May/June 2010
I have to perform DML [data manipulation language] operations on millions of rows of data. Writing the SQL statement to perform the changes isn’t hard, but managing rollback segments and getting the process to finish in an acceptable amount of time are. Does Oracle Database 11g Release 2 offer any new features that can help?
Each new version of Oracle Database brings an ever-widening array of built-in or supplied packages that extend the capabilities of Oracle Database. Oracle Database 11g Release 2 is no exception: it contains more than 50 new packages (all documented in Oracle Database PL/SQL Packages and Types Reference ), including DBMS_PARALLEL_EXECUTE.
DBMS_PARALLEL_EXECUTE now provides the ability to break up a large table according to a variety of criteria, from ROWID ranges to key values and user-defined methods. You can then run a SQL statement or a PL/SQL block against these different “chunks” of the table in parallel, using the database scheduler to manage the processes running in the background. Error logging, automatic retries, and commits are integrated into the processing of these chunks.

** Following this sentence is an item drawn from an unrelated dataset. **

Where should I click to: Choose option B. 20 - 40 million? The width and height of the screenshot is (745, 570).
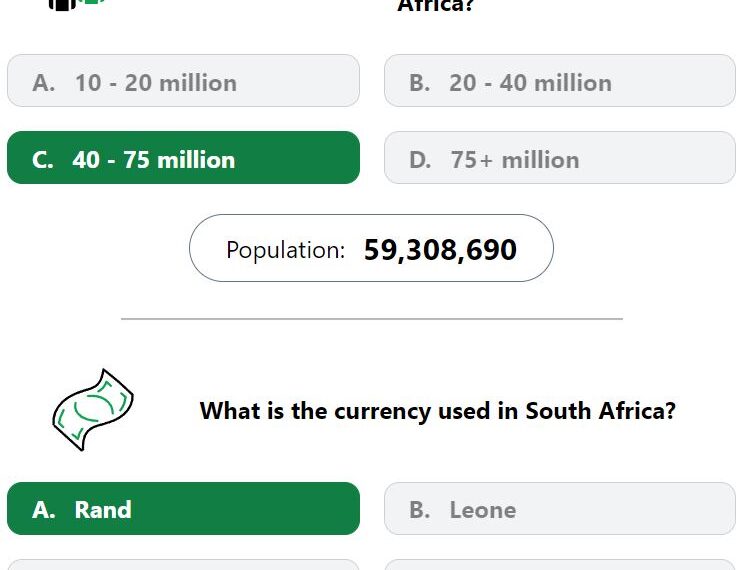pos(560,81)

To use DBMS_PARALLEL_EXECUTE to run tasks in parallel, your schema will need the CREATE JOB system privilege. You can then use the following subprograms of the built-in package (these are the most commonly used of the package’s routines) to achieve your goal:
• CREATE_TASK creates a named task to be managed by DBMS_PARALLEL_EXECUTE.

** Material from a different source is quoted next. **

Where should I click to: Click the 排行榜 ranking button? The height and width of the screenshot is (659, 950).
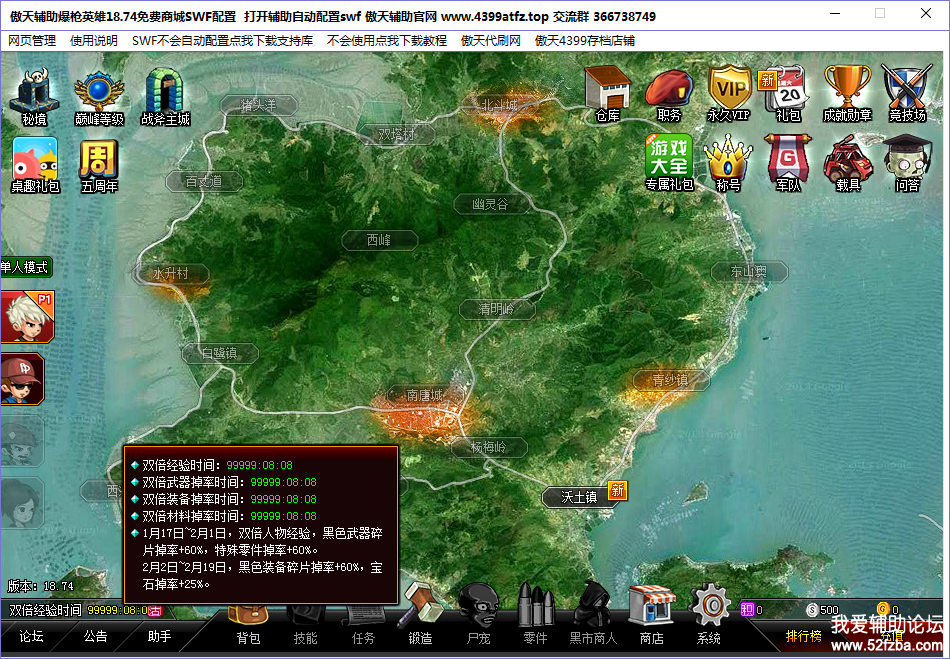(803, 636)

• CREATE_CHUNKS_BY_ROWID defines by ROWID the various chunks of the total set of rows to be modified by the SQL statement.

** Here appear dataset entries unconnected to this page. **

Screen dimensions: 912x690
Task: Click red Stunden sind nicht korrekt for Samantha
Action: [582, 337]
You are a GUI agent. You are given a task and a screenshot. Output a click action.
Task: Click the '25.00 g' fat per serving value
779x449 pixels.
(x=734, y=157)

• CREATE_CHUNKS_BY_SQL defines, by a user-specified SQL statement, the chunking of data.
• CREATE_CHUNKS_BY_NUMBER_COL defines, by a numeric column, the chunking of data.
• RUN_TASK runs the named task after chunking has been defined.
• TASK_STATUS obtains the status of the task.
• STOP_TASK stops the task.
• RESUME_TASK resumes the task.
• DROP_TASK removes the task when it has been completed.
All these subprograms and any others in DBMS_PARALLEL_EXECUTE—except for TASK_STATUS—perform a commit.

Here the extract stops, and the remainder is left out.